Tell the Wind and Fire(74)



I had thought we would have so much longer together. I had thought that if I behaved a certain way, I could coax a guarantee from the world.

But there were no guarantees, and I might never see Ethan again—his drowning-deep dark eyes, the lines of his face that bore a resemblance to every one of his family and only ended up marking how very different he was from them all, the way his locks curled lightly against his collar as though even his very hair wished to touch the world kindly. That I had seen Carwyn every day for weeks made it hurt more, like seeing a house that reminded me of home and left me feeling more homesick and far away from any comfort.

I put my hand to my face to muffle the sobs, but I let the messy choking sounds come. I let my tears fall until my face felt like a stiff mask, twisted with grief. The patina of dried tears made me feel as if I could not change expression or my face would crack. My eyes were so puffy, I could barely see. And I found a strange glory in my stupid, useless, wildly unrestrained misery. I did not have to be restrained anymore. I cried and cried, cried for my mother, for the loss of her and how I had denied it, for all my love and all my guilt, for my father and the child I used to be, and for Ethan. I even cried for my aunt and for Jim and Charles and Mark Stryker. I cried for everyone I had not been able to save, and cried as I had never allowed myself to cry.

Ethan had only ever wanted to love me. He had never asked me to be strong all the time.

I stared up at the pale glimmer that might be his face, high up in the tower window. I concentrated on directing my thoughts to him, on lifting my whole soul up to him, as if I could pluck it like a bird from a cage and send it flying to his hands.

A group of people had gathered, I realized. Others were still walking by, sliding glances of mingled discomfort and fascination at me, as if I were a traffic accident. But the group watching me was quiet. I had broken down in an ugly mess, no artifice and no dignity left, and people I did not know were still watching me with sympathy. Not everyone had turned away. Not every heart had to be won by trickery.

“Are you all right?” a stranger asked me.

It was such a relief to say, “No.”

I stood there until I realized I would have to return to my father. I stepped up to the blank gray face of the tower, rested my hot cheek for a moment against cool stone, and kissed the wall.

I turned and began to walk down the street, away from the glowing clock and into the deepening evening. As I did, someone fell into step with me, and I saw without much surprise that it was Carwyn. I was too limp and wrung out to feel much of anything. I supposed he had followed me there and watched it all.

He was not collared and hooded yet. His dark head was still bare, and his well-known face was exposed to public view. The evening was storing up shadows, piling up the layers of darkness in the sky. It was hard to make out anyone’s features unless you were really looking, and nobody was looking for Ethan. They knew where he was.

“Did you fake the crying for effect?” Carwyn asked. His voice was neutral, and that, rather than any show of praise or horror, was what made me answer.

“It was real,” I said slowly. “And it was for effect.”

Carwyn only looked accepting. I thought that might have been why I had been drawn to him at the start: that he was from the Dark city, and I’d thought he might be more like me than Ethan or Nadiya or any of the innocent people I knew. More than that, because he was a doppelganger, he surely would not judge me even if he knew all I had done.
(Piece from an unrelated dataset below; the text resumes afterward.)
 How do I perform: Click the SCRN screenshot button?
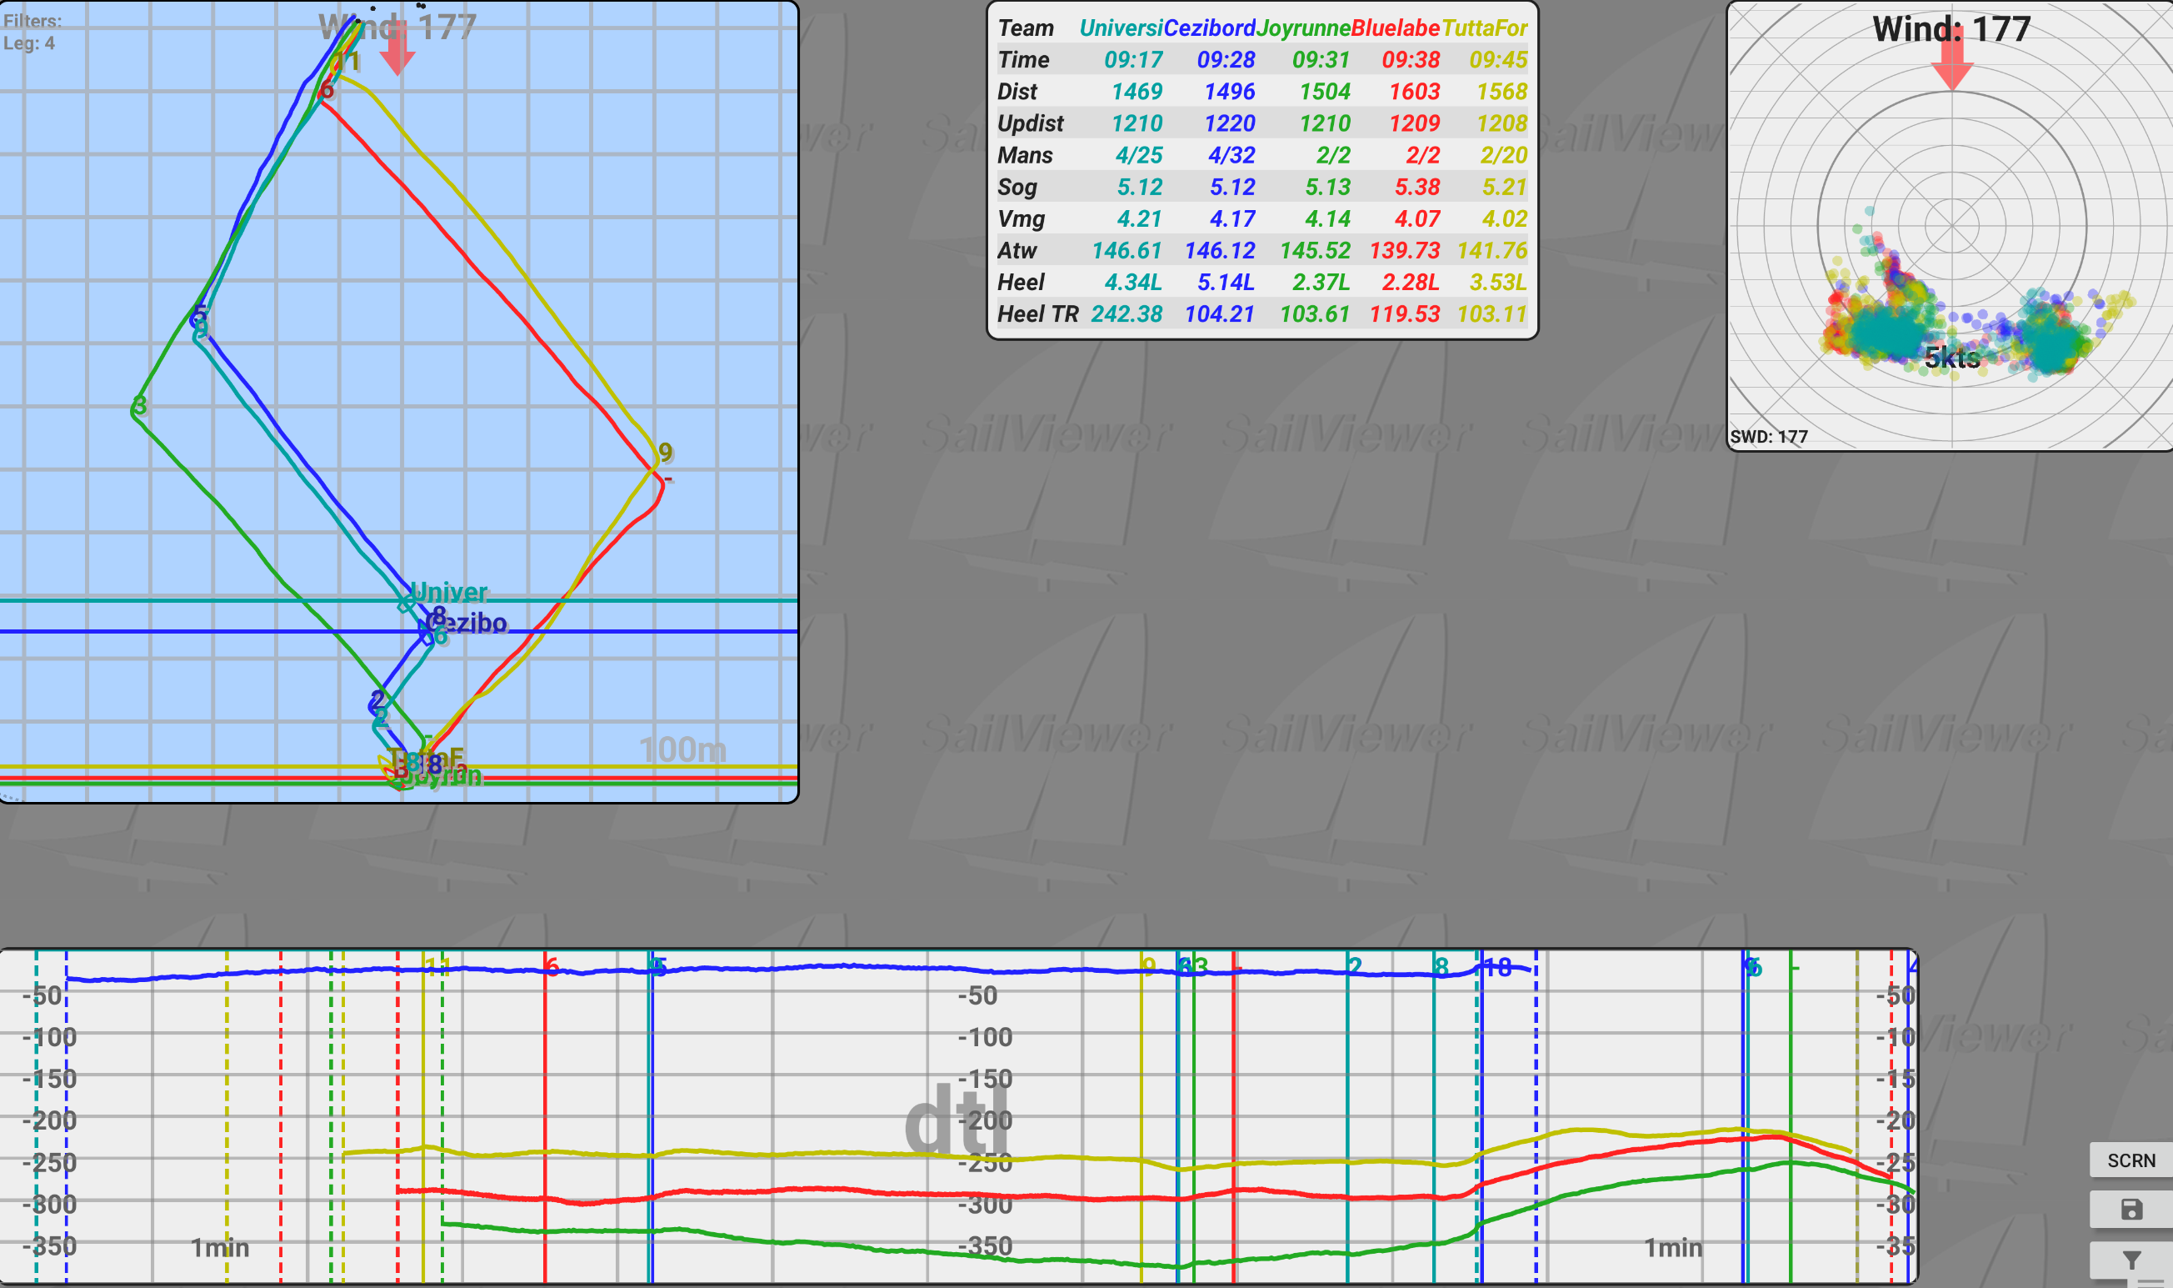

In the end, though, I didn’t need him to approve of me or understand me. I was done feeling bad about the choices I had made to survive.

“So here you are back in the Dark city,” I said.

Carwyn inclined his head. “Here we are, back in the Dark city. You going home to your dad?”

“Yeah,” I said. “Do you want to come with me?”

“I doubt they want a doppelganger under their roof.”

“I’m sure they would let you stay. I’m sure I could persuade them, if they had a problem with it.”

He looked down at me sharply, as if I had said something remarkable. Then he lifted a hand and touched it to my face. It was a brief brush of his skin on mine; I did not even have time to startle back before he drew his hand away, his fingertips wet with my tears. I saw then that he was looking at me with both affection and concern, with tenderness I had never dreamed I’d see him show. I remembered, with something like a shock, that he thought he loved me.

“You’ve done enough,” Carwyn said. “Now there’s something I have to do. Good luck with your part, Lucie.”

There was an expression on his face I did not understand. “Good luck with whatever you’re trying to do.”

“Thank you,” said Carwyn, still with that strange look about him. “I hope I succeed.”

I reached out and touched his hand before we parted. All my enemies were transforming into something else, it seemed, passing beyond reach of hate. There were no people left to be fought: there were only people left I had to fight for.

I went back to the clock tower every day and stood there all day. Every day a larger and larger crowd came to look at me weep.

Every day, people took pictures of me. Every day, the same old newspapers under the new regime discussed whether the Golden Thread in the Dark was grateful enough for being liberated, whether I was a weak traitor to the cause, whether Ethan Stryker was different from the other Strykers, whether he had truly worked with the sans-merci and whether that mattered. There was no consensus on me. I didn’t want one. I hadn’t counted on a sympathetic response. I just wanted everyone talking about me. I wanted everyone watching.